Well… damn. The tool loses the ability to tell if a given item being interacted with is part of the autocomplete panel or not if multiple autocomplete implementations exist on the same page. This manifests as a partial breakdown of certain behavior but most of the tool keeps working. This rather large limitation of the software is not mentioned in documentation outside of a low level code comment.

I was able to address this issue by fully disabling the unused search bar based on what screen size the application was opened in. If someone switched viewing experiences while the page was open search will not work until they refresh the page. This compromise was acceptable as it seemed like an unlikely scenario and it keeps us from having to listen to resize events.

While I now get to call this “quick” fix done, this was still one of my more frustrating experiences.

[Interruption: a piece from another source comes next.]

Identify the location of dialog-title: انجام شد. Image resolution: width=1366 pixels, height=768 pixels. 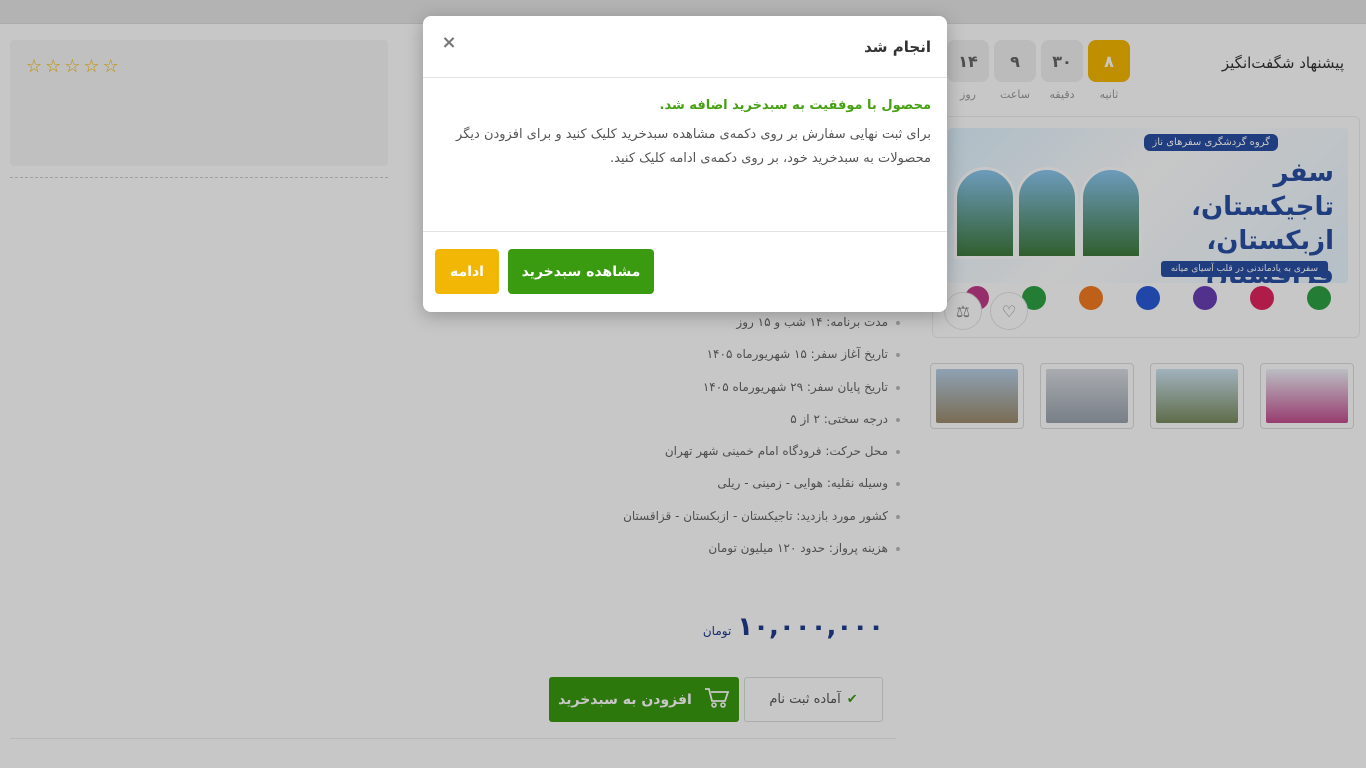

It certainly has me reflecting on the quality of my own documentation. One root cause for both of these issues was that even when you are writing your code to be modular we often still forget that come documentation time. Whether it’s treating your components as if they’ll only ever interact with your own solutions, or not mentioning a critical limit of your library.

I’ve been working through some foundational software engineering texts with a co-worker I’m mentoring. I stumbled upon this prophetic section recently and I’m not above an appeal to authority.

If you can't figure out how to use a class based solely on its interface
documentation, the right response is not to pull up the source code and
look at the implementation. That's good initiative but bad judgment. The
right response is to contact the author of the class and say
"I can't figure out how to use this class."

Code Complete: Second Edition (Steve McConnell 2004)

The book goes on to expound on how the correct response isn’t to explain the class, but to instead improve the documentation and keep doing that until the consumer is satisfied. This was written for working on a project with co-workers; where you have that ability to reach out and request improvements and help. Open source development does not have these same relationships built-in. Raising an issue is just as likely to have you screaming into the void as it is to get a meaningful or helpful response.

To that end I’d argue we need to be even more dedicated to ensuring our artifacts for public consumption are documentented in a thoughtful manner. Doing that effectively requires diligent effort at recording our assumptions and learning to look at our code from the outside. Be the change you want to see in the documentation.